== SHORT EXERCISE ==
Can you quote the records below word for word, from the line containing "Click the Task View taskbar icon" through the final line, leaving out the pictures?

══ DATASET RECORDS ══

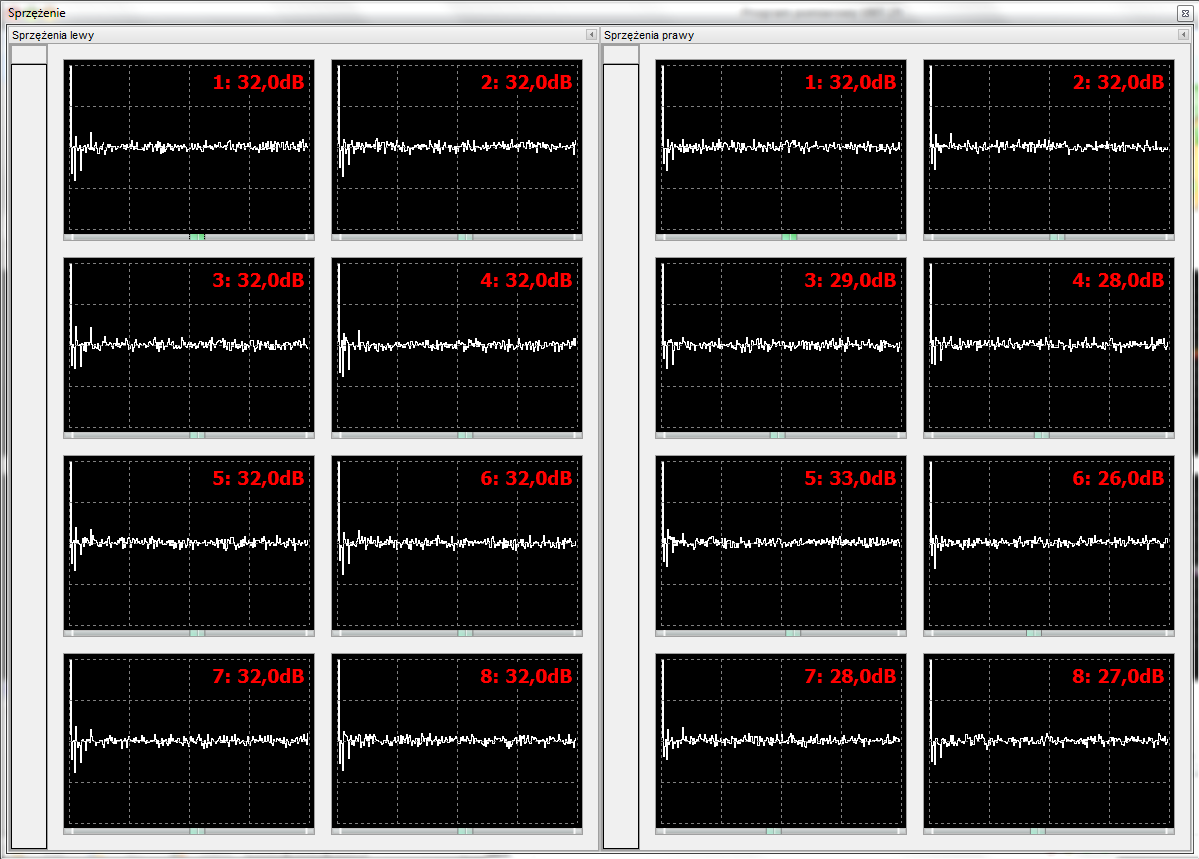Select left panel graph 7 plot
Screen dimensions: 1199x859
[x=189, y=741]
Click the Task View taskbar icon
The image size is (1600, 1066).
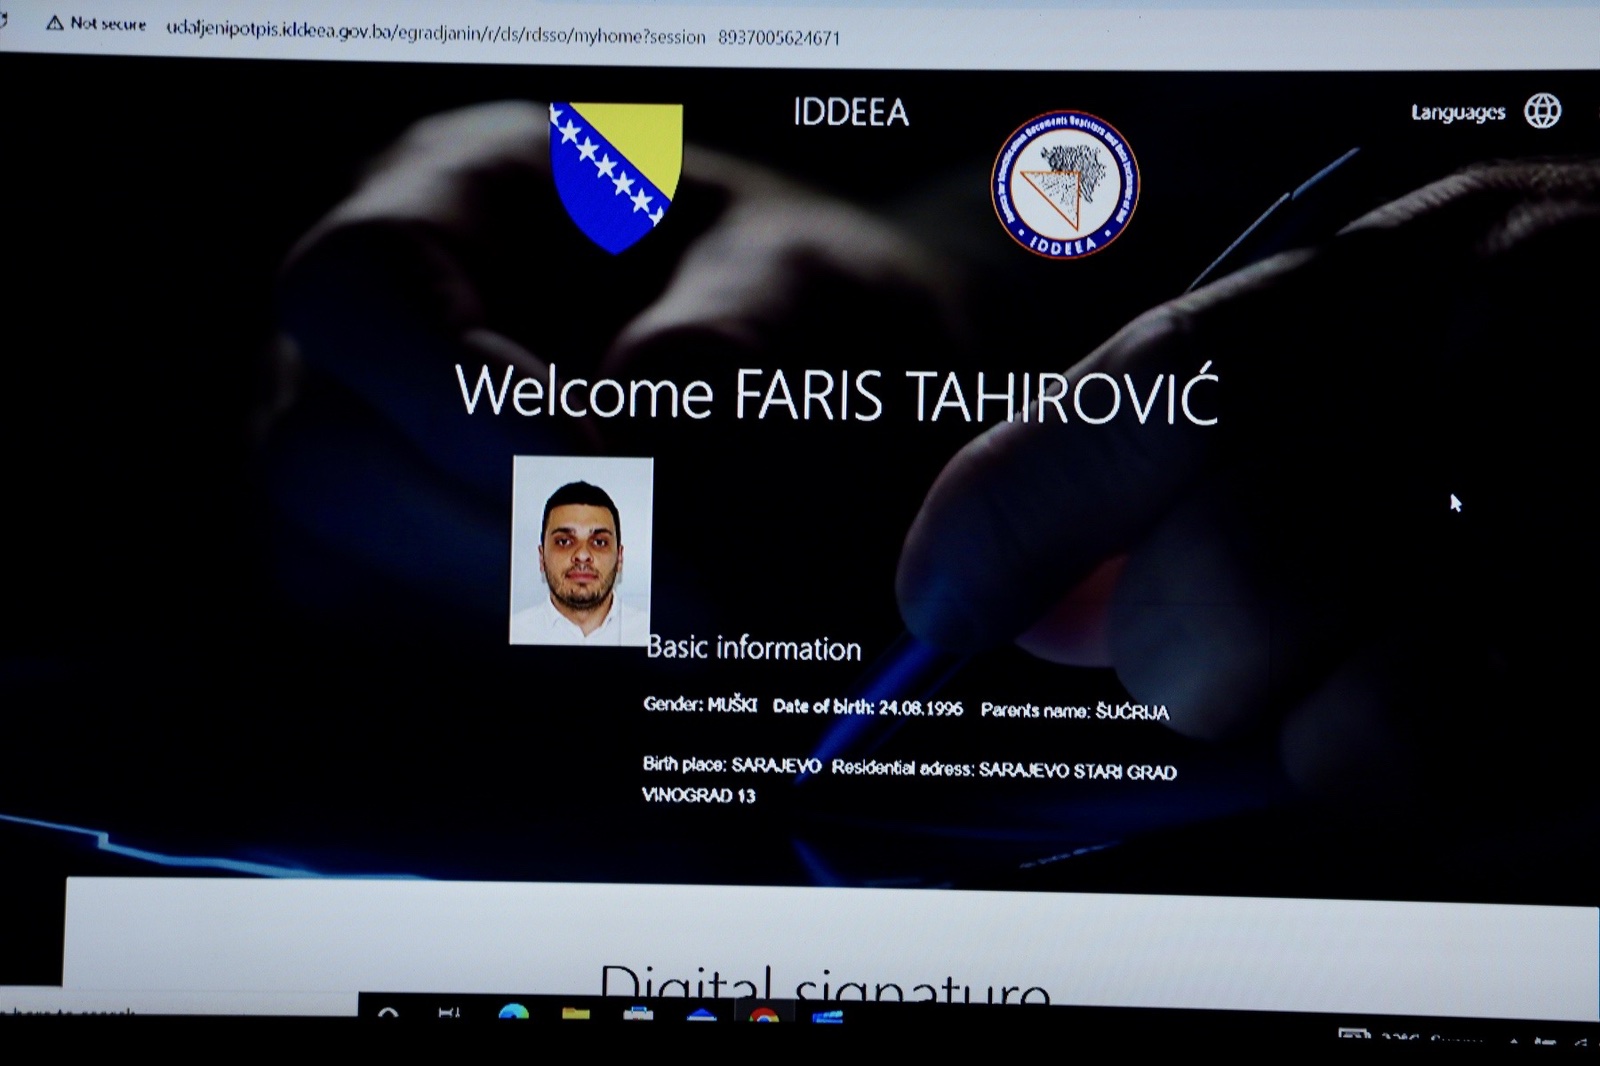(449, 1014)
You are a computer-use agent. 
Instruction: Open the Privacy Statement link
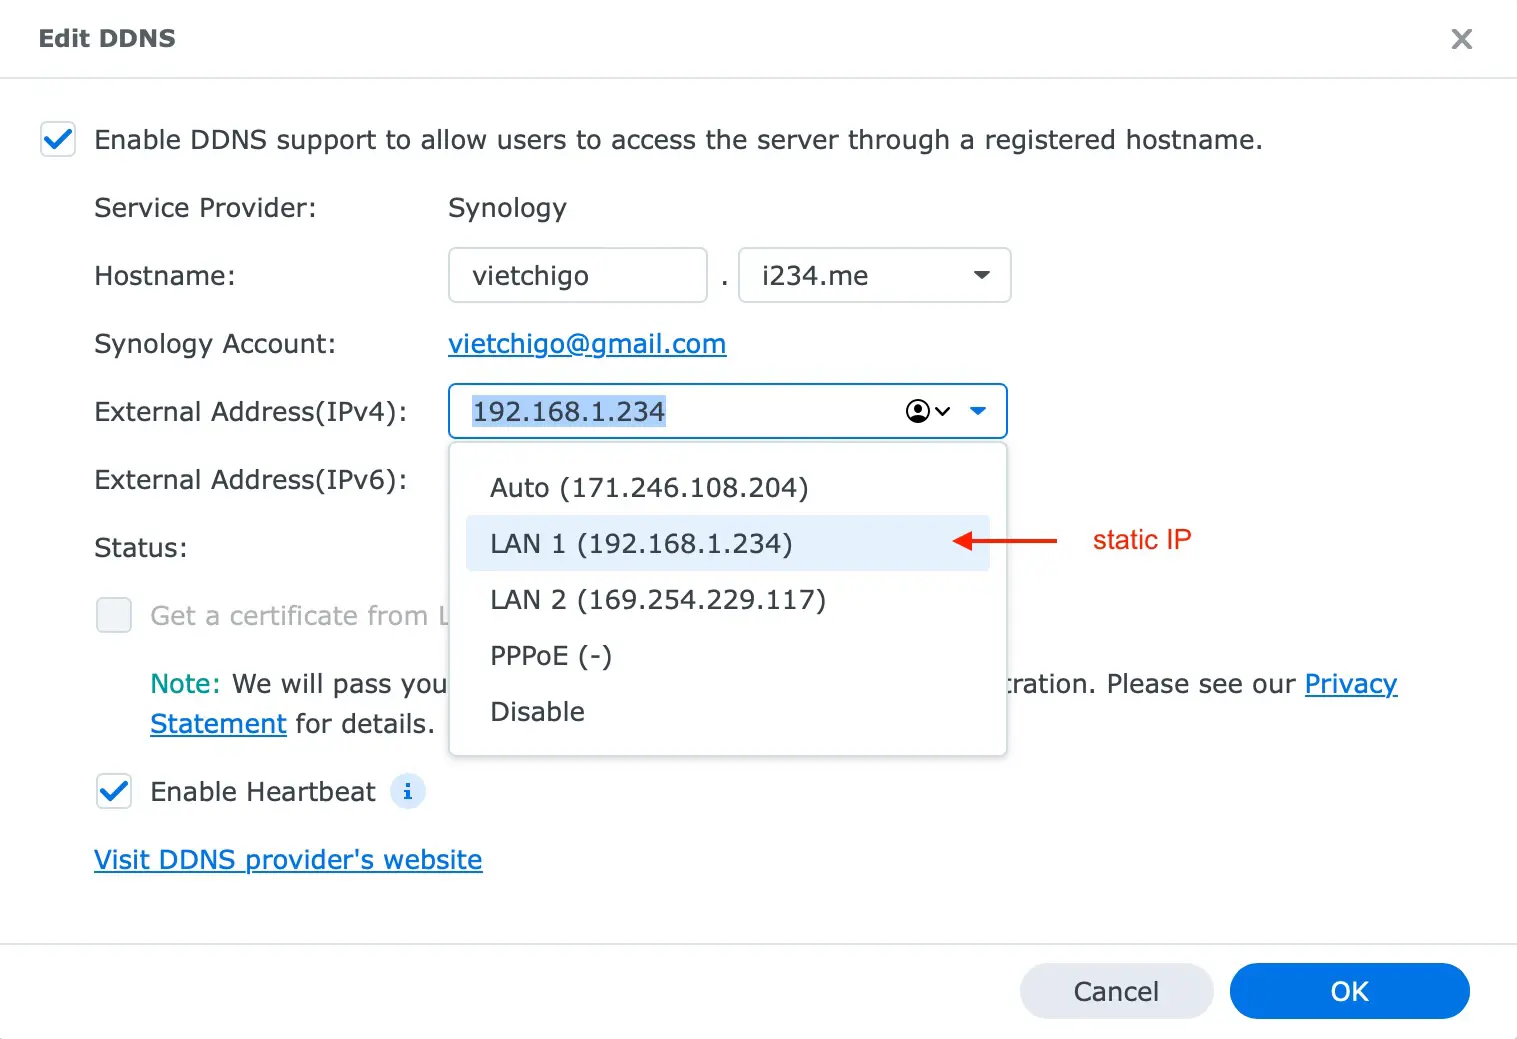1350,684
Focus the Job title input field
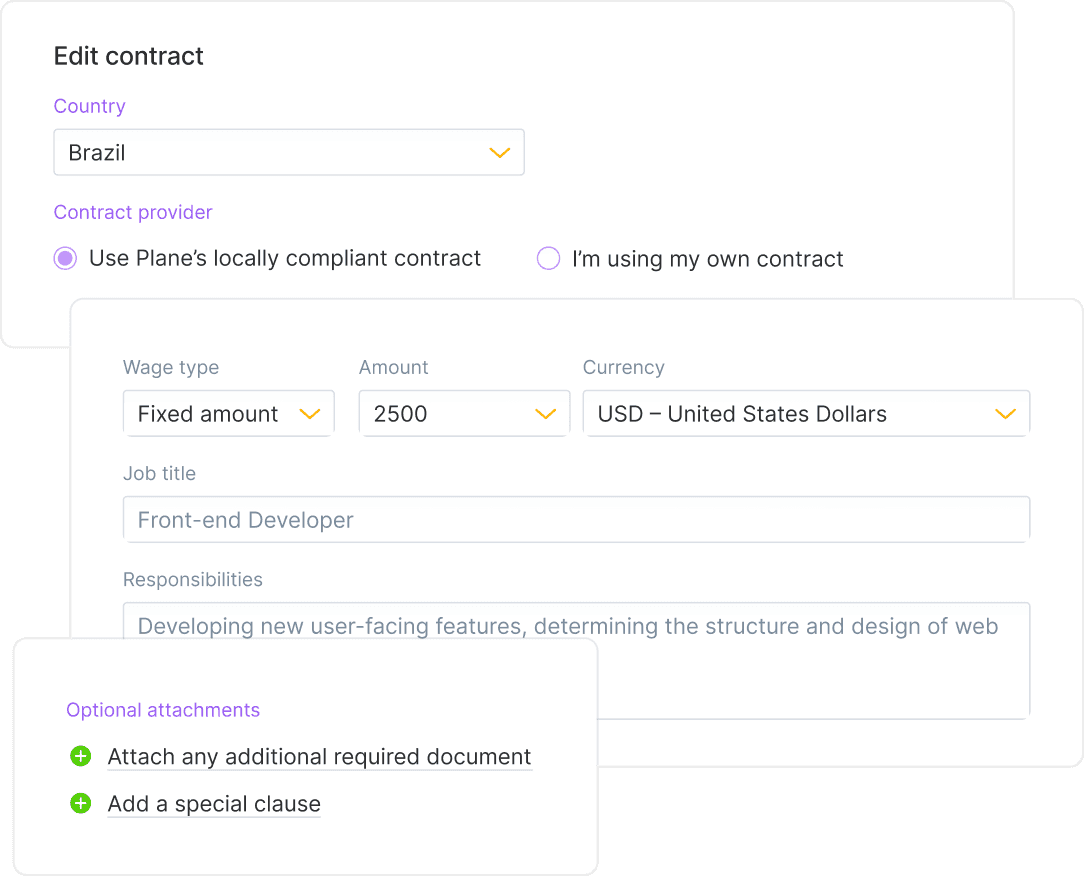Screen dimensions: 1084x876 pyautogui.click(x=576, y=520)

═══

== RESULT ==
Click the Task View taskbar icon
The image size is (1600, 1066).
(449, 1014)
You are a computer-use agent. 
Instruction: Open the Privacy Statement link
1350,684
Focus the Job title input field
Screen dimensions: 1084x876 pyautogui.click(x=576, y=520)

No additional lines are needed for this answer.